Henderson, DS; L'Ecuyer, T; Stephens, G; Partain, P; Sekiguchi, M (2013). A Multisensor Perspective on the Radiative Impacts of Clouds and Aerosols. JOURNAL OF APPLIED METEOROLOGY AND CLIMATOLOGY, 52(4), 853-871.
Abstract
The launch of CloudSat and Cloud-Aerosol Lidar and Infrared Pathfinder Satellite Observations (CALIPSO) in 2006 provided the first opportunity to incorporate information about the vertical distribution of cloud and aerosols directly into global estimates of atmospheric radiative heating. Vertical profiles of radar and lidar backscatter from CloudSat's Cloud Profiling Radar (CPR) and the Cloud-Aerosol Lidar with Orthogonal Polarization (CALIOP) aboard CALIPSO naturally complement Moderate Resolution Imaging Spectroradiometer (MODIS) radiance measurements, providing a nearly complete depiction of the cloud and aerosol properties that are essential for deriving high-vertical-resolution profiles of longwave (LW) and shortwave (SW) radiative fluxes and heating rates throughout the atmosphere. This study describes a new approach for combining vertical cloud and aerosol information from CloudSat and CALIPSO with MODIS data to assess impacts of clouds and aerosols on top-of-atmosphere (TOA) and surface radiative fluxes. The resulting multisensor cloud-aerosol product is used to document seasonal and annual mean distributions of cloud and aerosol forcing globally from June 2006 through April 2011. Direct comparisons with Clouds and the Earth's Radiant Energy System (CERES) TOA fluxes exhibit a close correlation, with improved errors relative to CloudSat-only products. Sensitivity studies suggest that remaining uncertainties in SW fluxes are dominated by uncertainties in CloudSat liquid water content estimates and that the largest sources of LW flux uncertainty are prescribed surface temperature and lower-tropospheric humidity.
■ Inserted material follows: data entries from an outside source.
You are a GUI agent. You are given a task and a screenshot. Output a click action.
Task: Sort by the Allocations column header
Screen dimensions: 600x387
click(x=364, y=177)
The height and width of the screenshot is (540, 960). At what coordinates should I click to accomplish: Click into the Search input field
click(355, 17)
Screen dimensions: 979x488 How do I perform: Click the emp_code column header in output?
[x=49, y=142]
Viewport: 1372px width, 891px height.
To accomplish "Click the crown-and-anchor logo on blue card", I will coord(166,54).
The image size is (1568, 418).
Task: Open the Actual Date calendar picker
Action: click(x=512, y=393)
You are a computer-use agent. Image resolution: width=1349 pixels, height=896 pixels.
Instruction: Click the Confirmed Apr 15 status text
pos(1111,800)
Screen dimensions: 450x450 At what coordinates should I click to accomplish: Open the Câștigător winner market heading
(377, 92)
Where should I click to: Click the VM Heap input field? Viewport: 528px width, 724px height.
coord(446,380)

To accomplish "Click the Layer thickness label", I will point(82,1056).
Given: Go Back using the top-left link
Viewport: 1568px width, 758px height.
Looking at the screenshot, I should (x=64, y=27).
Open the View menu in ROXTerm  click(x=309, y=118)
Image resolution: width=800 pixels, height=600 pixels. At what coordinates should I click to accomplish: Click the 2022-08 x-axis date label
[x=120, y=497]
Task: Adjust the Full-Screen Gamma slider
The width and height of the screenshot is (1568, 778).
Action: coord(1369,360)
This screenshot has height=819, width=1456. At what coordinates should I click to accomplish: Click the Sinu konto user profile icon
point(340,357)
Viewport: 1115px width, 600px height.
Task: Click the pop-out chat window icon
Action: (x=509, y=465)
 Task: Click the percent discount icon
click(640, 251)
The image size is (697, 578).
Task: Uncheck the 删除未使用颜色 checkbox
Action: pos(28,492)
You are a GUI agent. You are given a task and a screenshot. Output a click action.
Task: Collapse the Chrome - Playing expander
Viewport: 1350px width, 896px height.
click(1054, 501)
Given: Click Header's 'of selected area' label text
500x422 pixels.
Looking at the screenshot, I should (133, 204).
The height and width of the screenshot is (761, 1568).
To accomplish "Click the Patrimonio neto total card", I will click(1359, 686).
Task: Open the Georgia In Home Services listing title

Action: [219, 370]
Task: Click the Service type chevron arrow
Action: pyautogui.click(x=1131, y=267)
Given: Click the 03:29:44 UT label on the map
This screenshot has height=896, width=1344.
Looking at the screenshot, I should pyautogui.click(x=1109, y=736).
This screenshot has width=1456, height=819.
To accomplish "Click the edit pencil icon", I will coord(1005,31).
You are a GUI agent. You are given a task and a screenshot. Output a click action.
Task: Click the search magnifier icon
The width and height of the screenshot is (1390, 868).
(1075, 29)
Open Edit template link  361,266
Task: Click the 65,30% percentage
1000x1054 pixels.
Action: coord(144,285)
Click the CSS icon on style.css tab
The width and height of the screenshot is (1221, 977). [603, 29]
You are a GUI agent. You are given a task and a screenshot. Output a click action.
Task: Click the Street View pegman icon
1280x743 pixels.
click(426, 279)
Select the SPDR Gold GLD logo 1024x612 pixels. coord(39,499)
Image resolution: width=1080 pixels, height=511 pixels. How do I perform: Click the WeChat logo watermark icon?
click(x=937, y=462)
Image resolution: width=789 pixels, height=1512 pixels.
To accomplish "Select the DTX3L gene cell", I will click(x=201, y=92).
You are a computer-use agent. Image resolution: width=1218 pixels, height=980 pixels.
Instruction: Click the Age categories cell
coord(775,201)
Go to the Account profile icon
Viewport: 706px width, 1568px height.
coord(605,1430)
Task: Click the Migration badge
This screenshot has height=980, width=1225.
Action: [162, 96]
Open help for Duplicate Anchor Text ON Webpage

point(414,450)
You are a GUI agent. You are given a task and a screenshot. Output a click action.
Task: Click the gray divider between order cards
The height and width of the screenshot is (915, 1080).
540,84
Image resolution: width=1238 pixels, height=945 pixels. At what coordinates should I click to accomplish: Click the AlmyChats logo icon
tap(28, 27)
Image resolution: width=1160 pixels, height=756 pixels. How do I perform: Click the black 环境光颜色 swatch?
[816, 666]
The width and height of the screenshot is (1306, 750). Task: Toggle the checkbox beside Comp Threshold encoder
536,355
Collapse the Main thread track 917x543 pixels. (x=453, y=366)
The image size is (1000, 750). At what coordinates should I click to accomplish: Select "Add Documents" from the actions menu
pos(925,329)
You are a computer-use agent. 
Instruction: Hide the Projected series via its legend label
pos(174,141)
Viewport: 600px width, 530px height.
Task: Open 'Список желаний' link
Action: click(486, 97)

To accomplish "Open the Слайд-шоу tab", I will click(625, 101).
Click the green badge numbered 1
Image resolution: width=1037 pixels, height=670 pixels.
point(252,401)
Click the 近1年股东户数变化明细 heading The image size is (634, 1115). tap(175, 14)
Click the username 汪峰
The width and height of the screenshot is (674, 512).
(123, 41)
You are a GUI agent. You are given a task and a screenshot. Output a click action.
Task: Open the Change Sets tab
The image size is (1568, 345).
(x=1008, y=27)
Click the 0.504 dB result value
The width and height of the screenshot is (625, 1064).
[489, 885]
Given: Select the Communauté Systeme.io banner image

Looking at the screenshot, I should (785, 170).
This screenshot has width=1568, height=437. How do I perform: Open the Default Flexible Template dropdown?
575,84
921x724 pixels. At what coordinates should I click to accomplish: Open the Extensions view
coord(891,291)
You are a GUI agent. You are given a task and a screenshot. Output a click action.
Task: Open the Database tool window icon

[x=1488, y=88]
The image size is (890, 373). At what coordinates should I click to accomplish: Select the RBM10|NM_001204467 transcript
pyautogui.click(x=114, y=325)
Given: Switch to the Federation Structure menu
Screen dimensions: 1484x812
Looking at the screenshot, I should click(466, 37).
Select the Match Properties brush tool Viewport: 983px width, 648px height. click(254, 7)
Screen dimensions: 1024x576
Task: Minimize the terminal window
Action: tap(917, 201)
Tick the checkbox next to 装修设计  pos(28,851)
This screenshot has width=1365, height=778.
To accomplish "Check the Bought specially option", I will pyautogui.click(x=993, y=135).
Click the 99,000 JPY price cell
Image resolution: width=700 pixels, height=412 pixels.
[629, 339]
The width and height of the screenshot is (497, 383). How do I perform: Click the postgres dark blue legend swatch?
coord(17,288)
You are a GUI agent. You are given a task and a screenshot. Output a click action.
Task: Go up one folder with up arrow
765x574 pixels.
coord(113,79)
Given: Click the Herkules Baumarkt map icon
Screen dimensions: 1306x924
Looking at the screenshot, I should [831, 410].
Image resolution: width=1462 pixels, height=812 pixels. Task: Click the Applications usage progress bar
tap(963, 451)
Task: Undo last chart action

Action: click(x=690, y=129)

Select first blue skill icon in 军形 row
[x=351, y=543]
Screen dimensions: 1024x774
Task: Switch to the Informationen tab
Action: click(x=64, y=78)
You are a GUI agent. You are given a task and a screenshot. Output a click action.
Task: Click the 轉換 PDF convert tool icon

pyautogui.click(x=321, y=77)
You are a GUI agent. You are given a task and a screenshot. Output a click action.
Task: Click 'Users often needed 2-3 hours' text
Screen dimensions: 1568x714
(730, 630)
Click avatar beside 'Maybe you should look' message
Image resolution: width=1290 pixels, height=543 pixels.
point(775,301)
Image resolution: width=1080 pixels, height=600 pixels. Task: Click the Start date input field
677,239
Globally and annually averaged net TOA cloud radiative effect is found to b -18.1 W m(-2). The global, annual mean aerosol direct radiative effect is found to be -1.6 +/- 0.5 W m(-2) (-2.5 +/- 0.8 W m(-2) if only clear skies over the ocean are considered), which, surprisingly, is more consistent with past modeling studies than with observational estimates that were based on passive sensors.